Florence Habets, hydroclimatologueà franceinfo
Tous les agriculteurs affiliés à la Coop de l'eau 79 ne sont pas non plus favorables aux retenues. L'adhésion est de fait obligatoire à partir d'un certain volume d'irrigation, afin que la ressource soit gérée collectivement. "Ma cotisation annuelle [500 euros] sert à financer une infrastructure dont je n'ai pas l'utilité", regrette Thibaut Peschard, 36 ans, un maraîcher installé depuis octobre dans la commune voisine de Saint-Saturnin-des-Bois (Charente-Maritime). Cet adhérent de la Confédération paysanne dispose chaque année de 4 500 m3 d'eau pour arroser ses trois hectares.

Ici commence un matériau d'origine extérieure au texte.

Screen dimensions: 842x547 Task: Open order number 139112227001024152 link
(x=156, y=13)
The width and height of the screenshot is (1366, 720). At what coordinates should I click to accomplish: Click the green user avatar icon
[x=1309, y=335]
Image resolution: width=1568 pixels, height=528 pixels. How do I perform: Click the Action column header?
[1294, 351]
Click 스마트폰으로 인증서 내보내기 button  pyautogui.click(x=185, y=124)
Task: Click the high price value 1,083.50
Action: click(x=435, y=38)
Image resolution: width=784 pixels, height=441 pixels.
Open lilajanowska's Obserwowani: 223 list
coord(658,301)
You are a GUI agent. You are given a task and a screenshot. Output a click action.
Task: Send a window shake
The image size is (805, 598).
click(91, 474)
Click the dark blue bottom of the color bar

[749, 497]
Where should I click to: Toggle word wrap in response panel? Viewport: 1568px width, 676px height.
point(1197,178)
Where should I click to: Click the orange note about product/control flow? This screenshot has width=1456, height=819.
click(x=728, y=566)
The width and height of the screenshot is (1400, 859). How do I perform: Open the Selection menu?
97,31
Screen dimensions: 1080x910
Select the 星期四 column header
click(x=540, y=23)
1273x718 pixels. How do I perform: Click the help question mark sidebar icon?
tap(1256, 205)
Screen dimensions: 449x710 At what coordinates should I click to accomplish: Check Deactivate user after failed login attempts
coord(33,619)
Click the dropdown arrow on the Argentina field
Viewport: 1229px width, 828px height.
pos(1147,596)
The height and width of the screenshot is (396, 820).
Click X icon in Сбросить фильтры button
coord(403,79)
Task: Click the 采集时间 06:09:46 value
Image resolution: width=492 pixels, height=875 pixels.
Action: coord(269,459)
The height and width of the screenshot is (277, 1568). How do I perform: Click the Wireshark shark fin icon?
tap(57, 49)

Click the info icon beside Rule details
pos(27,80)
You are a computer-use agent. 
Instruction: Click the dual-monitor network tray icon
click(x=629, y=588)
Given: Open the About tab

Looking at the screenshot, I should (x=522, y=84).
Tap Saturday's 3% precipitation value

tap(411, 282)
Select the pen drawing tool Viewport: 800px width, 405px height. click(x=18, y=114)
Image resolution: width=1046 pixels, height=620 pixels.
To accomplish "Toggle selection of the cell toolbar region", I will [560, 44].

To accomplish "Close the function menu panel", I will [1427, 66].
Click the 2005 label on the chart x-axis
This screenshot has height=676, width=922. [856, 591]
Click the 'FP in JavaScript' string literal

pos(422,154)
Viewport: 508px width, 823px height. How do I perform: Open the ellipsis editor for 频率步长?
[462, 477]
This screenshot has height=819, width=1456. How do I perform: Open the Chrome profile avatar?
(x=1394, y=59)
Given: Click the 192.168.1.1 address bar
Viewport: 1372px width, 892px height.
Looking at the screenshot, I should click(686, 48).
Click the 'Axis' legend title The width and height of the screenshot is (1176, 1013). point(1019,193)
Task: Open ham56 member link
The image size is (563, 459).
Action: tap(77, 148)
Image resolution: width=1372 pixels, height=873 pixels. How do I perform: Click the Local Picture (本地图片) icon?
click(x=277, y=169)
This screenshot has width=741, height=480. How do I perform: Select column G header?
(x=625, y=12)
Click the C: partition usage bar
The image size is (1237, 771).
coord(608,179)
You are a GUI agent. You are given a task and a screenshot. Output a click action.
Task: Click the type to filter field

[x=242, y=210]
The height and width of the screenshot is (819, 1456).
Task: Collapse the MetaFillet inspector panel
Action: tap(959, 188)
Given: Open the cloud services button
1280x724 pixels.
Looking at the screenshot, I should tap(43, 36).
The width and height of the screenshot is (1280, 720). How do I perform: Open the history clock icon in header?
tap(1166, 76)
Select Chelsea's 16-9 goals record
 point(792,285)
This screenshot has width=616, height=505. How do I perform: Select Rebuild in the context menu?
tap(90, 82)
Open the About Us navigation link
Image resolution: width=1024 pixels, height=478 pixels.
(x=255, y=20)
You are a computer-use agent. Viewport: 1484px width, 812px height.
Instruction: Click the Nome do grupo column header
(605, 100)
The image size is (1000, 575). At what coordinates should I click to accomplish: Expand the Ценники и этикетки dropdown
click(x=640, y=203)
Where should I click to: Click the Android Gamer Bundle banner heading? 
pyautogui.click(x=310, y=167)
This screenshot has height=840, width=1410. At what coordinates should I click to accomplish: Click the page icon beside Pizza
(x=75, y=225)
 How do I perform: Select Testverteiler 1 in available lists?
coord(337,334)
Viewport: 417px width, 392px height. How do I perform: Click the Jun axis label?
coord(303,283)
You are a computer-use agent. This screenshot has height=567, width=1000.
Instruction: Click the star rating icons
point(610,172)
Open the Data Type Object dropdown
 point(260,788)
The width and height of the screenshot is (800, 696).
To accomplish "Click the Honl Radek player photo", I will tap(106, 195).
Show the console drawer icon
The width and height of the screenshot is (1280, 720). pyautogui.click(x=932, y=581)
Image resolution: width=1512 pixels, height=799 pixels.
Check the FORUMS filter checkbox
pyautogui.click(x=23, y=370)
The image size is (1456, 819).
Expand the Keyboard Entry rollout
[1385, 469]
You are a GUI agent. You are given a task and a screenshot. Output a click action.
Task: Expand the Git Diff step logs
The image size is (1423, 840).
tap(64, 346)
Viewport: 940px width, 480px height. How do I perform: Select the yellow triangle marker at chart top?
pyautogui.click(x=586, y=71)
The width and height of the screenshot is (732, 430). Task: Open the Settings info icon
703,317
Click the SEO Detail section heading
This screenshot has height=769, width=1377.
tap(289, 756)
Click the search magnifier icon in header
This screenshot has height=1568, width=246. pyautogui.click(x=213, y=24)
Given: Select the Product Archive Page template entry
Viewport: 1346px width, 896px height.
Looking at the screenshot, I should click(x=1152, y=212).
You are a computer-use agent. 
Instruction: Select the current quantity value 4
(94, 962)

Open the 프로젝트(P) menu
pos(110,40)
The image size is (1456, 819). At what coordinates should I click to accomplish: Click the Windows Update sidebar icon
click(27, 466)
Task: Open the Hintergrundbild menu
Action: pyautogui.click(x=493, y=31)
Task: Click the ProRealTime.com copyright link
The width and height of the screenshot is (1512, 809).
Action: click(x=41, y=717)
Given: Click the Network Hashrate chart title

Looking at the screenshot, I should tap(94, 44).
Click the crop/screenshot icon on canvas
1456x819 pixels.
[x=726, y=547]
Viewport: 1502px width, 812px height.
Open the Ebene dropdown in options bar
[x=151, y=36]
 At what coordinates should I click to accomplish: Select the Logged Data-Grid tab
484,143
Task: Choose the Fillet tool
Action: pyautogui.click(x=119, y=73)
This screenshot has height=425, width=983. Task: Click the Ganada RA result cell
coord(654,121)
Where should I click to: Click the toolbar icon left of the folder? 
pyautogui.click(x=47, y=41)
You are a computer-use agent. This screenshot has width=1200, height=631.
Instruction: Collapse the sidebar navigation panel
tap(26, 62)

Cette eau est pompée directement dans la nappe, grâce à un forage personnel et un petit bassin de 400 m3 qui récupère les eaux de pluie. Il n'est pas soumis aux interdictions d'irriguer parce que les légumes font partie des exceptions. Le maraîcher s'oppose plus au modèle agricole productiviste qui accompagne les retenues qu'à l'outil en tant que tel. "Tu peux débattre des 'bassines', mais je pense qu'il faut surtout débattre de ce que tu en fais. Si tu continues comme avant, je ne vois pas l'intérêt", confie Thibaut Peschard, en pointant des gens "qui ont déjà beaucoup, qui veulent avoir plus, et qui utilisent énormément d'argent de l'Etat pour ça".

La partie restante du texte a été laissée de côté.